* _Data for processing_:
+--
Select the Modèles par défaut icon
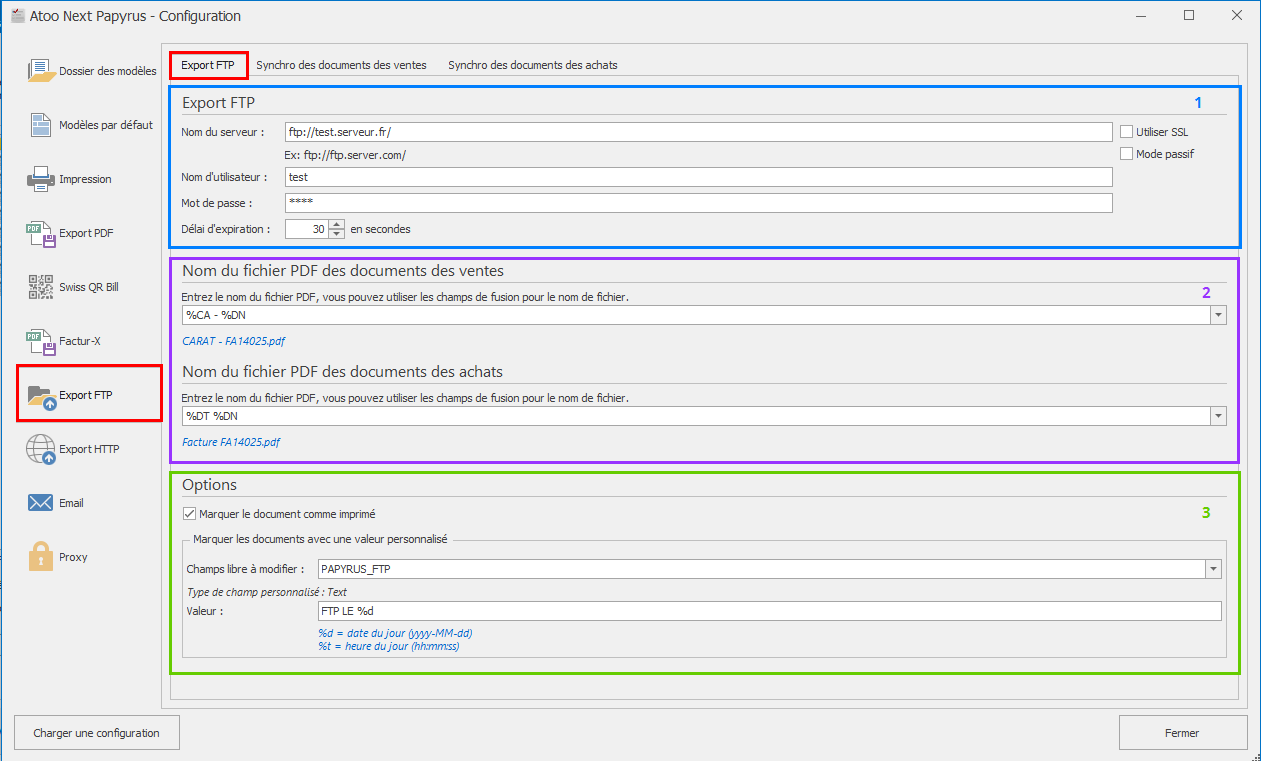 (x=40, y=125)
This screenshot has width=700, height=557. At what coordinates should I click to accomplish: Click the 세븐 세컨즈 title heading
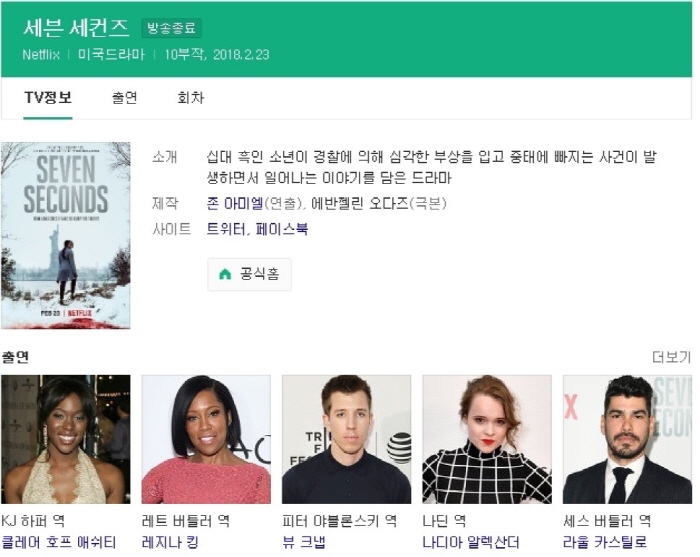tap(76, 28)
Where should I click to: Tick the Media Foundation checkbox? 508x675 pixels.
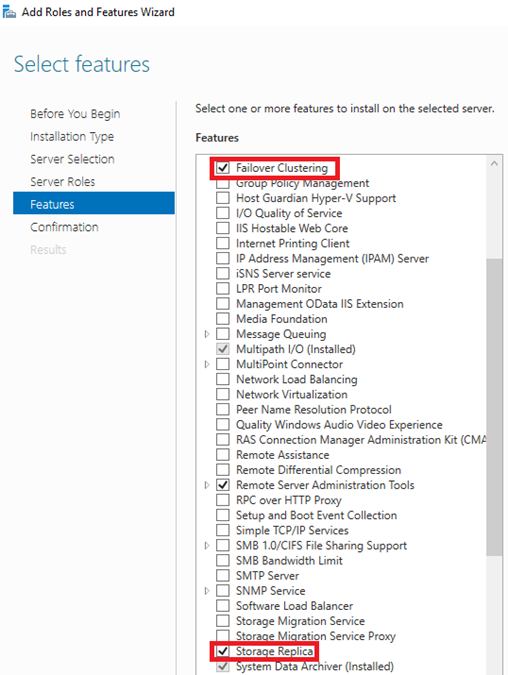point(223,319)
+--
* _Directions for this task_: Without the images, output all the entries exactly as they stand.

* _Task response_:
Select the Modèles par défaut icon
 (x=40, y=125)
This screenshot has width=700, height=557. At what coordinates should I click to accomplish: Click the 세븐 세컨즈 title heading
tap(76, 28)
Where should I click to: Tick the Media Foundation checkbox? 508x675 pixels.
point(223,319)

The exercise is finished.